F: Wenn ich ein Extrasymbol wie '#' anhänge, wird dann der Index I, den ich als BWT Output und auch für den Input zur Rücktransformation brauche, nicht trivial?
A: # lässt sich zumindest in F trivial finden. Beim Entpacken von hinten nach vorn wird dort auch angefangen, also braucht man I nicht extra zu speichern. -- DavidWeese - 04 May 2010

F: Indem ich L nach der Position von # scanne, weiß ich automat. mein I. Oder soll dies Performance steigernd sein?
A: Beim Entpacken von vorn nach hinten braucht man ja ein F-to-L mapping, damit findet man ja auch gleich das # in L, I oder Scannen ist dort also auch nicht nötig. -- DavidWeese - 04 May 2010:

F: Umgekehrt, ist '#' nötig, nur um bei der Rücktransformation in keinen Loop zu kommen? Das kann ich auch herausfinden, wenn ich weiß, dass der Eintrag F[I] erreicht wurde.
A: Probiert mal die BWT von abab ohne angehängtes # zu entpacken. -- DavidWeese - 04 May 2010:

Assignments lecture 1

Slides of lecture 1 (13 May 2010 5:26p.m.)

Task 1: Compute the BWT for S=ACGCACGTACGG. APply the exact match algorithm of the lecture to find the number of occurrences of the Pattern P=ACG. In the lecture we will learn how to also find the positions in the text and extend the example.

Task 2: Compute all matches with exactly one mismatch of the Pattern P=AGG using the backtracking algorithm of the lecture. (It will be given on Wednesday, nevertheless prepare ALL for it).

Comments to Lecture 1

Slides

Here are some additional comments to the slides:

-- DavidWeese - 06 May 2010, 11pm:
  • S41: "abracadabra" has 11 suffixes, only after appending # it has 12
  • S51: "characters in L occur in same order as in F (rank preserving)" is not what rank/order preserving means
  • S57: "every column in matrix M is a permutation of string S", in fact it is a permutation of S# (according to your definition of S)
  • S59: "T[i] is position of the character F[i] in L" - No. F[2]=F[3]=i. So I would expect T[2]=T[3] after reading this sentence.
  • S67: "that connect"
  • S69: "the number of P in T" -> "the number of occurrences of P in T"
  • S77: "pos(i) = C[L[i]] + Occ(L[i], i)" you use pos( ) with a different definition later
  • S78: "All suffixes prefixed by P occupies in a set of rows" should be "All suffixes prefixed by P occur in a consecutive set of rows"

***

▸ **ARBEITSAUFTRAG**: Tauschen Sie bitte im Dokumenttext „exact match algorithm“ gegen „exact matching algorithm“ aus, und geben Sie den Abschnitt beginnend bei „Assignments lecture 1“ und endend bei „extend the example.“ wieder. Stützen Sie sich allein auf den Dokumenttext.

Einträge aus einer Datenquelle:
***

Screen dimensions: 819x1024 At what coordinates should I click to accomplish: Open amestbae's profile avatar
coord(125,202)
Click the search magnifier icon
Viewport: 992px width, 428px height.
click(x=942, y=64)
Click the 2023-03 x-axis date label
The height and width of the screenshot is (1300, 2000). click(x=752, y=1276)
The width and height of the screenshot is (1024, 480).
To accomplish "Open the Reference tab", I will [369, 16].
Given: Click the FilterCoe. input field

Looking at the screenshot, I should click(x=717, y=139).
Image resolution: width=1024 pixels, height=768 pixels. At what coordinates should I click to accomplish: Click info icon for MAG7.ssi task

***

▸ **DIE ANTWORT**:
Assignments lecture 1

Slides of lecture 1 (13 May 2010 5:26p.m.)

Task 1: Compute the BWT for S=ACGCACGTACGG. APply the exact matching algorithm of the lecture to find the number of occurrences of the Pattern P=ACG. In the lecture we will learn how to also find the positions in the text and extend the example.